He probably means in terms of general usability. This is the reason why I don't use bitbucket at all, and I'm happy to give some money to github in exchange for their service.
Bitbucket's issue tracker is such a pain to work with. I remember being redirected to a new page whenever I had to create a new tag. Then I'd loose the content of the issue I had started to write, something like that.
you are doing it wrong. If you want issue management you will buy Jira from the same company which is superior to github. Bitbucket is one tool of many for Atlassian.
Isn't that the problem, though? GitHub has one Issue tracker that is "good enough" for most projects I've worked on, and gets better over time because GitHub dog foods it (even if they don't always see some of the large open projects issues with it). Bitbucket has two Issue trackers, a "sort of useful" minimalist one that is worse than GitHub's and an upsell to Jira which is maximalist overkill for any project I've worked on. Atlassian doesn't have much incentive to make Bitbucket's issue tracker any better than it's current "almost decent" because it wants to upsell Jira. You can pretty much assume that Atlassian only works in Jira themselves.
(Similarly, VS Team Services has only one issue tracker and I'd rather use that than both of Atlassian's offerings, even though it's almost equally maximalist with Jira, mostly because they clearly dog food it and don't try to upsell into it from a worse system that nobody wants to use.)
I've never said I'm a fan of Jira. I also think it is overkill for all the little projects I've been working on. As other mentioned before here: Maybe look into gitlab.com ... they dogfood their project and the bugtracker is pretty good. https://about.gitlab.com/2016/05/11/git-repository-pricing/
I've found github better for open source projects, and bitbucket better for businesses. Github only just recently introduced the idea that one 'deploy key' could be used on more than one repo(!), for example, not to mention that deploy keys had full write access.

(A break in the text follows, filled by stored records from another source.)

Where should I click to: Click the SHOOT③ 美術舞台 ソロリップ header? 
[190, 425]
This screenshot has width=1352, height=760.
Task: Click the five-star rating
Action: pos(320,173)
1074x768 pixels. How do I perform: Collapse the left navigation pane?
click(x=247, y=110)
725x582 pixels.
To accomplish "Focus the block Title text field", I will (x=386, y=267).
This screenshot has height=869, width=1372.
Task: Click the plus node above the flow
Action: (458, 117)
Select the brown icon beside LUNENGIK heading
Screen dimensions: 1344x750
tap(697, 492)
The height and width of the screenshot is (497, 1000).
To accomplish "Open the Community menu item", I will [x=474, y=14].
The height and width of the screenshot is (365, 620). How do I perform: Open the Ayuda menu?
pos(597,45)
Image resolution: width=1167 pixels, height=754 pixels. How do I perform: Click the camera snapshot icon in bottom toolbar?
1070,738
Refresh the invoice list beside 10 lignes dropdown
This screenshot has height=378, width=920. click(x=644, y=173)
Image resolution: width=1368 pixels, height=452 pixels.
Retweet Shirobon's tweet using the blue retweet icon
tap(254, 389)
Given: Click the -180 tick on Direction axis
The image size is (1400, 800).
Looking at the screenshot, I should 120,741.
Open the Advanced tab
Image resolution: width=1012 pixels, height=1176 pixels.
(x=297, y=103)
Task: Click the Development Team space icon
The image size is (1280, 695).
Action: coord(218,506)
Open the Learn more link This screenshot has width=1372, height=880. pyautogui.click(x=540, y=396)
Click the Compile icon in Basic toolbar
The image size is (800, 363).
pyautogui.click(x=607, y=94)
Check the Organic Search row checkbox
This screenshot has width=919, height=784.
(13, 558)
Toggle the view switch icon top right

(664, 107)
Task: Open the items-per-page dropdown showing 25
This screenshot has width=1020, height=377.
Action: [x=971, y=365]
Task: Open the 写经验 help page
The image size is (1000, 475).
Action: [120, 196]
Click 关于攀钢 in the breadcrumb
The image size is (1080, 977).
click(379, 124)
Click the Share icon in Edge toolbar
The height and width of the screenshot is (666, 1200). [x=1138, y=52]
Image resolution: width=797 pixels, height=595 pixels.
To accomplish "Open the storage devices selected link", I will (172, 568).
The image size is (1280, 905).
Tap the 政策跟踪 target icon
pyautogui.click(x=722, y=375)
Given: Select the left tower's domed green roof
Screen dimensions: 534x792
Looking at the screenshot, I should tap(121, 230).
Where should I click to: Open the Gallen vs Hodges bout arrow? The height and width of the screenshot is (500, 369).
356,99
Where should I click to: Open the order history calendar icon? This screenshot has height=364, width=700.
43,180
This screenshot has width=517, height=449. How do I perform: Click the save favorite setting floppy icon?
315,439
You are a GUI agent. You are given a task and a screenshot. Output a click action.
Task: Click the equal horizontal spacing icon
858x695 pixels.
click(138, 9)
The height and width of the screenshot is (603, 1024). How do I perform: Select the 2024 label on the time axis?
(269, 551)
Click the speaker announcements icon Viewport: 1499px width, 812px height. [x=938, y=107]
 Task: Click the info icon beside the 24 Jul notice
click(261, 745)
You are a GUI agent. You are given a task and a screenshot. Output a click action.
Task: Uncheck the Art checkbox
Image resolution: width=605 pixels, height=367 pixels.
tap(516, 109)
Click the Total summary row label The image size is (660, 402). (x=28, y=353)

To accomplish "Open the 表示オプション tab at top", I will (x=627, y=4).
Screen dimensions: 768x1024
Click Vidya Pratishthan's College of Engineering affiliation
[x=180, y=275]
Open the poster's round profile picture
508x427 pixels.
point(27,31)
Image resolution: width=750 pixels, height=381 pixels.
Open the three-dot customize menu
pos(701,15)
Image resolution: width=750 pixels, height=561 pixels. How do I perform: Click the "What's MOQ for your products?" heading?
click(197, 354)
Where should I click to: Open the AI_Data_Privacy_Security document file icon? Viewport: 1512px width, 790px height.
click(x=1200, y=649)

User management - more important for a business - is much nicer on BitBucket, and was the specific reason why we shifted. And it will continue to be nicer, until they infect BitBucket with the same user management mess that blights Jira/Confluence. :)
Bitbucket is ok for private repos. I think private repos are relatively secure there because Atlassian has much of reputation to loose if there is a security breach. Another plus for Bitbucket is the integration with Jira and other Atlassians tools.
Beside that plus points I will rather go to GitLab.com (more features, better UI and integration with 3rd party) but my trust in private repos is lower there than on Bitbucket. I wished we could measure security somehow for private repos between Bitbucket, GitHub and Gitlab.com
Make a dedicated site on gitlab.com about security (make it bold) and about private repos. Some buzzwords: Countermeasures, security tracking, rate limiting, DDoS attacks, Backups... what do you do to ensure security, privacy or that nothing is lost? It's a littlebit in the dark. I would love to see comparisons between gitlab, bitbucket and github if possible (but I'm guessing that's not easy) or I would love to see somehow you take that extremely seriously for gitlab.com. I only have this gut feeling (I cannot exactly say why) that bitbucket and github feel more secure for private repos than gitlab because their business is dependent on security of hosting private repos. On gitlab.com the hosted private repos are a bonus and not the business of gitlab (because the real business is selling gitlab enterprise software and their support).
Just ask yourself and imagine this: You have a new start up company based on very valuable closed source but you entirely do not want to host my own gitlab etc. server. Which service would you use? I'm guessing it is bitbucket or github because they are offering "premium" private repos and have a good reputation (at least I do not know that a private repo there was once disclosed).
Creating a Security page on the site to explain your infosec policies would go a long way. I like that we're able to view previous disclosures [1] and active security issues [2], but I had to dig a bit to find them. Surface those.
All those sites are secure. Actually, between the three, GitHub has had the most vulnerabilities reported, like that one time someone got administration privileges over the entire website... yet people still trust them somehow.
If you're working on government contracted stuff or something like that, where you need perfect and utter secrecy, you could self-host a GitLab instance. Which is $0, compared to GitHub Enterprise.